And they shall increase and be fruitful; and I will cause you to be inhabited after your former manner, and I will do better to you than at your beginnings; and you shall know that I am Yahweh- "Increase and be fruitful" is the term used about how things were in the eretz at creation (Gen. 1:22,28). A new creation is in view. This is the language of a restoration of the previous kingdom "after your former manner... at your beginnings", rather than a totally unprecedented new entity. The kingdom of God to come upon earth at the Lord's return is a reestablishment of His Kingdom as it was previously in the form of Israel (Ez. 21:25-27).

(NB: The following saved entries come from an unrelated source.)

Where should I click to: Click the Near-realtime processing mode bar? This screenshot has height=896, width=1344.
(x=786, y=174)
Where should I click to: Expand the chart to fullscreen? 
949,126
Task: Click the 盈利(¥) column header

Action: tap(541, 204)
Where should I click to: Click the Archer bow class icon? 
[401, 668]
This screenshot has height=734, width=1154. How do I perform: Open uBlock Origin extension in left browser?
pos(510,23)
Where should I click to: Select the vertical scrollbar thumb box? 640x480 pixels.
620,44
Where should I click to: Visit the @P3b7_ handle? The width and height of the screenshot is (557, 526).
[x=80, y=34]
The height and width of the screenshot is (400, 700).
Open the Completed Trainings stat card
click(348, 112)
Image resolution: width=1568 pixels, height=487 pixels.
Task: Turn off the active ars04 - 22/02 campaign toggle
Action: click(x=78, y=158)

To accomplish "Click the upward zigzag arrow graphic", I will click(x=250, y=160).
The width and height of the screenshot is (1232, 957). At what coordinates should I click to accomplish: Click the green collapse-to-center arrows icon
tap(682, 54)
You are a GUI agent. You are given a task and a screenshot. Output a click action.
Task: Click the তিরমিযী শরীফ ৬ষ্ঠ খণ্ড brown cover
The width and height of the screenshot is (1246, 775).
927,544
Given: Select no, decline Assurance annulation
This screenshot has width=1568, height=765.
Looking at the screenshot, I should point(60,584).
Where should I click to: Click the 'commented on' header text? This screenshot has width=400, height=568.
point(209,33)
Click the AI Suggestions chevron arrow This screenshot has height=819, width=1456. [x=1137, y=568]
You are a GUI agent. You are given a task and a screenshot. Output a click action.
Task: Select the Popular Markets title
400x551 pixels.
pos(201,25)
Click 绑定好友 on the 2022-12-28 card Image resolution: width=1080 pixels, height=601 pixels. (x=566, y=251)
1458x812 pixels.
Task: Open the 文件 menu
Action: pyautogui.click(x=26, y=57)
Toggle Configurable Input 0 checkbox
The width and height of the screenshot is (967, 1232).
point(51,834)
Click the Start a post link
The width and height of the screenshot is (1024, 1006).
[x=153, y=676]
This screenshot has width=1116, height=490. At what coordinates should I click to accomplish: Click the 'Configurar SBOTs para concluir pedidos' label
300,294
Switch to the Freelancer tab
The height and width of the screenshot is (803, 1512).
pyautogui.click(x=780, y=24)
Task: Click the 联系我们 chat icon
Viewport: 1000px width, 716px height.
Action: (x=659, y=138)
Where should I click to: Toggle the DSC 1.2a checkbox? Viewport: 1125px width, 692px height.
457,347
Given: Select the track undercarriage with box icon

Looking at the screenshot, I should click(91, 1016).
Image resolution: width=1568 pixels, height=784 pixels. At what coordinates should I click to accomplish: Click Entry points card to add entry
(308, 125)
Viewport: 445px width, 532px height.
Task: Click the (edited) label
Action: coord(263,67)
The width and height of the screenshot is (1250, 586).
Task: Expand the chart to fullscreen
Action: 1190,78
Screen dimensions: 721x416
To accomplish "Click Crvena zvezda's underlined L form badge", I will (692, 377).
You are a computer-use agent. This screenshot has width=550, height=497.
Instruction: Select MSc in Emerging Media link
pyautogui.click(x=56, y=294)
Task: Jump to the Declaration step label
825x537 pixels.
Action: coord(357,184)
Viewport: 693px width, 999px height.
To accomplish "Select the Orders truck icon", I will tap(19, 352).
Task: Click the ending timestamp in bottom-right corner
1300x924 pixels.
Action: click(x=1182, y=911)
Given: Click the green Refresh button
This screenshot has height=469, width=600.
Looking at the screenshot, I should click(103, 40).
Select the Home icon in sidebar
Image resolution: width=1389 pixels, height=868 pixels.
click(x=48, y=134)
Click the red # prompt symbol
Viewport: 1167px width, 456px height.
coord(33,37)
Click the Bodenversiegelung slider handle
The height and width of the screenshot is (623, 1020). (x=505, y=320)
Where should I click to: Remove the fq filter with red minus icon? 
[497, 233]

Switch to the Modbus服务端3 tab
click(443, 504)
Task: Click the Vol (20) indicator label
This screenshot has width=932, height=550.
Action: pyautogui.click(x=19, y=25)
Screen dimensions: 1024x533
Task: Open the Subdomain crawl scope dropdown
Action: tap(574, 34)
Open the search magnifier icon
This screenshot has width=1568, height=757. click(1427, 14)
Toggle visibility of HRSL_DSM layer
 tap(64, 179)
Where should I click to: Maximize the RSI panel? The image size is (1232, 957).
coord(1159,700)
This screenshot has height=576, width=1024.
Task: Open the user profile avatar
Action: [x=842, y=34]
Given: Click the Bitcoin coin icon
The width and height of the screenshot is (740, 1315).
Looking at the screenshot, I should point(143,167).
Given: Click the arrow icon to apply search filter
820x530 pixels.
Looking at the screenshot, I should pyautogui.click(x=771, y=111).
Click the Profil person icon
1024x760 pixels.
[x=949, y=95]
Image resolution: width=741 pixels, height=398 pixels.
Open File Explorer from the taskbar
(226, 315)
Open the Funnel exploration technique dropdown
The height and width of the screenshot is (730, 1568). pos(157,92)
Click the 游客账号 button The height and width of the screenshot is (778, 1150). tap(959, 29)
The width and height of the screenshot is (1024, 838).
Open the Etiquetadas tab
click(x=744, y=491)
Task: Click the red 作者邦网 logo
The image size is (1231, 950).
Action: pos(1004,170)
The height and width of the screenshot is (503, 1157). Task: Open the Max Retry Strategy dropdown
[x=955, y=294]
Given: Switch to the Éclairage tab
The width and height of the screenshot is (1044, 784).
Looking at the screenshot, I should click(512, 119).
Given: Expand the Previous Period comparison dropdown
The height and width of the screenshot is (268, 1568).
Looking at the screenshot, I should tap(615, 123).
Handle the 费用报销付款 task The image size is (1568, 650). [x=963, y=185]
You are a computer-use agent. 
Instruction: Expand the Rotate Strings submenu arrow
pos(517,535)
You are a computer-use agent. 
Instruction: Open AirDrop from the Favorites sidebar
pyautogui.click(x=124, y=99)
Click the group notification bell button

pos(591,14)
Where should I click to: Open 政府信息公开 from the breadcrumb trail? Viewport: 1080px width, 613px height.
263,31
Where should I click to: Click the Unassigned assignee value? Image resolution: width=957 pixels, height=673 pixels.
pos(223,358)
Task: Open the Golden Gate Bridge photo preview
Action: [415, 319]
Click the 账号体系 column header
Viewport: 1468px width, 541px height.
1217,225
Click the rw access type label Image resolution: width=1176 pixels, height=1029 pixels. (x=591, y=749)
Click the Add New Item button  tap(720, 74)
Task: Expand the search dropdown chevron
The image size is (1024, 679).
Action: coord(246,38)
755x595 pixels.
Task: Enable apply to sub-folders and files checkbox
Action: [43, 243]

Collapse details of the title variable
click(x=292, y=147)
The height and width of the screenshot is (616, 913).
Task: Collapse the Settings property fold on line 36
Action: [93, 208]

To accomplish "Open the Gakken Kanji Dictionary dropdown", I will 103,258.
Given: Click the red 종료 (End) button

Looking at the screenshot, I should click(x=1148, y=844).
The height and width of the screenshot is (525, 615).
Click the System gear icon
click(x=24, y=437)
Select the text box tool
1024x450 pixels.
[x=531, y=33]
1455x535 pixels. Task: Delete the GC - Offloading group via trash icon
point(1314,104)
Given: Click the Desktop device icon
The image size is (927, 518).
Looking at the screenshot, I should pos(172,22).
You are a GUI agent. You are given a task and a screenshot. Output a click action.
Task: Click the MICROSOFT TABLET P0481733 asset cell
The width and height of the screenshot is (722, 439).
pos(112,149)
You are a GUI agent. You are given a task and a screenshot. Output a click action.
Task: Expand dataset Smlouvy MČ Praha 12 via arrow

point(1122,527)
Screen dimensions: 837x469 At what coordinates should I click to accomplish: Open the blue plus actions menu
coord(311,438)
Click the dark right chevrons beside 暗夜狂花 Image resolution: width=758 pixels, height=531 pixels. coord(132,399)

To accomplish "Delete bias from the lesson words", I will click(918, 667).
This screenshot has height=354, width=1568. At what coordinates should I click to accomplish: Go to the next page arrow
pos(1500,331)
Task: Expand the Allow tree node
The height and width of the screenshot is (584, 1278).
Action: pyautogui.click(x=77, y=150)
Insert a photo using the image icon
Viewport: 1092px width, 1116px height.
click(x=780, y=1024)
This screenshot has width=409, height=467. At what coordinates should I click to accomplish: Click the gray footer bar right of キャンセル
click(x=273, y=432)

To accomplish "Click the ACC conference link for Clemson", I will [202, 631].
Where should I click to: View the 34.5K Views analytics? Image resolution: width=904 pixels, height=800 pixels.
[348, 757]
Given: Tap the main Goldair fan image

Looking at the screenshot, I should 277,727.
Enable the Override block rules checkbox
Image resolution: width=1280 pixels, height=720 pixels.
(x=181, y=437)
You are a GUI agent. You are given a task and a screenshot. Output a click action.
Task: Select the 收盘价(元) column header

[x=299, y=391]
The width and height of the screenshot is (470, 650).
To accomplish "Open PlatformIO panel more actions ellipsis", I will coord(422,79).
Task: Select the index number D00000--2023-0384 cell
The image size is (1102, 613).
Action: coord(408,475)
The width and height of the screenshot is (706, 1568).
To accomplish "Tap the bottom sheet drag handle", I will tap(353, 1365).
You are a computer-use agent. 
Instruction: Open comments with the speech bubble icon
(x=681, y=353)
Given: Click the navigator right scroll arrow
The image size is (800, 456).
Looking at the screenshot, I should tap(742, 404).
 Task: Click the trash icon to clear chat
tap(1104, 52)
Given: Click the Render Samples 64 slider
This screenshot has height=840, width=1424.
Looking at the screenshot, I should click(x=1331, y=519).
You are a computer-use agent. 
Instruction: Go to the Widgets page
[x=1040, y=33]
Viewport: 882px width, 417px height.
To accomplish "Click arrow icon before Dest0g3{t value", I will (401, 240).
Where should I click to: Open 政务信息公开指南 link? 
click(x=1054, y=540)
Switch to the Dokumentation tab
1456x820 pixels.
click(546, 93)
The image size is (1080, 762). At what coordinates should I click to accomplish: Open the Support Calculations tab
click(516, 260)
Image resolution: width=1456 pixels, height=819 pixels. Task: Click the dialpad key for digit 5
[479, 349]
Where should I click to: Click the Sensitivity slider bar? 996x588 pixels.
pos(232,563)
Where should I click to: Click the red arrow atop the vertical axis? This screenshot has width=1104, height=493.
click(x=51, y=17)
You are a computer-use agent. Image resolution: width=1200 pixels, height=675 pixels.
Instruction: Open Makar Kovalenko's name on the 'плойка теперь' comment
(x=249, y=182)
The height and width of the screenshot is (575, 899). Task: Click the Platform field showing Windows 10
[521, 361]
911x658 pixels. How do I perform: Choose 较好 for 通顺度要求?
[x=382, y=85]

As noted on :8, the idea is that there would be a resurgence of fruitfulness just before Judah left Babylon, so that when they arrived there would be abundant fruit for them ready to eat.

Ezekiel 36:12 Yes, I will cause men to walk on you, even My people Israel- The emphasis on such literality could have been because the very people to whom Ezekiel was preaching in Babylon could have been the very ones who would again walk in the literal land of Israel. The period to be spent in captivity was flexible, in accordance with their repentance. It could have been less than 70 year (see on Ez. 4), and in reality it turned out to be longer than 70 years.

And they shall possess you, and you shall be their inheritance- The emphasis being on the word "their", seeing that the Muslim Arab argument is that the land and Jerusalem are their Divine inheritance. See the earlier comment about the significance of the language of "possession" in this prophecy.

And you shall no more henceforth bereave them of children- The old system had bereaved them of their children because they sacrificed them to the idols. But this was to be no more.

Ezekiel 36:13 Thus says the Lord Yahweh: Because they say to you, You are a destroyer of men, and have caused bereavement in your nation- The byword was that Israel was a cursed land, those who lived there always seemed to die. This was to be turned right around, as the land was to become associated with life and blessing. These words were those of the unfaithful spies (Num. 13:32), so the idea was that if Israel had faith, unlike them, and re-entered the land in faith- then this wrong impression of the land would be changed.

Ezekiel 36:14 Therefore you shall destroy men no more, neither cause bereavement in your nation any more, says the Lord Yahweh- God comes over as very sensitive as to what people think of Him. He even changed His plan to destroy Israel after Moses pointed out that the nations would mock His ability to save. This is not because God is as it were overly interested in His image, but because He wishes human salvation so earnestly, and wishes to clear up misunderstandings and misrepresentations. We should have this same motivation in any debates we may enter regarding interpretation.

Ezekiel 36:15 Neither will I let you hear any more the shame of the nations, neither shall you bear the reproach of the peoples any more, neither shall you cause your nation to stumble any more, says the Lord Yahweh- The literal hills of Israel were the location of their high places and idol worship. It is latter day idolatry which will bring about the predicted devastation of Israel.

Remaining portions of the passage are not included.